The airline canceled 114 flights on Thursday and 180 on Wednesday. Of those, 11 Thursday and 53 Wednesday were blamed on bad weather. Those cancellations are in addition to a 3 percent reduction in the airline's daily schedule of 2,400 flights through October.
In the television ad, Goodwin explains the difficulties the airline has faced and what United is doing to stem the flight disruptions. The TV spot will air on national networks and cable outlets through next week. The airline didn't say how much the ad campaign will cost.
The airline and the pilots have said that they hope to reach agreement on a new contract by Sept. 4, the Labor Day holiday in the United States. The Air Line Pilots Association, which represents about 10,000 United pilots, said last week that negotiations had moved to the last two sections of the contract, pay and job protection. Those issues are the most difficult, the union said.
The pilots increasingly have turned down overtime assignments and began calling in sick more often since the company and their union failed to reach a contract agreement by April 12, the date on which their contract became amendable.

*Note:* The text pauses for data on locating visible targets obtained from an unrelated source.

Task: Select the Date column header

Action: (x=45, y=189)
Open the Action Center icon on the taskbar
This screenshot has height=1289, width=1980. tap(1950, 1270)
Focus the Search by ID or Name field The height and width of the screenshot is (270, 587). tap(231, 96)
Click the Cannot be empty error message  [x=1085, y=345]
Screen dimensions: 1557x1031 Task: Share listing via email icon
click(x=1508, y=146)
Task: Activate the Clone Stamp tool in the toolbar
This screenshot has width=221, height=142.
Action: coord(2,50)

The pilots' pay was raised back to 1994 levels on April 12 as a result of provisions in their current contract, negotiated in 1994 when they gave up wage increases for UAL stock because of the airline's weak financial condition.
The Machinists, which represent about 44,000 United mechanics, ramp workers and other employees, expected to reach a new contract with the company by July 12. Many of these workers also are being paid at 1994 levels because their 1994 contract agreement also provided UAL stock for pay cuts.
Last week, the company began mandating overtime for some mechanics and workers in related jobs because of a backlog of aircraft repairs in some cities such as Chicago, Indianapolis and Portland, Ore. The carrier also suspended 36 mechanics last week who had called in sick earlier in the week and weren't able to substantiate their illness.
UAL employees own about 55 percent of the company.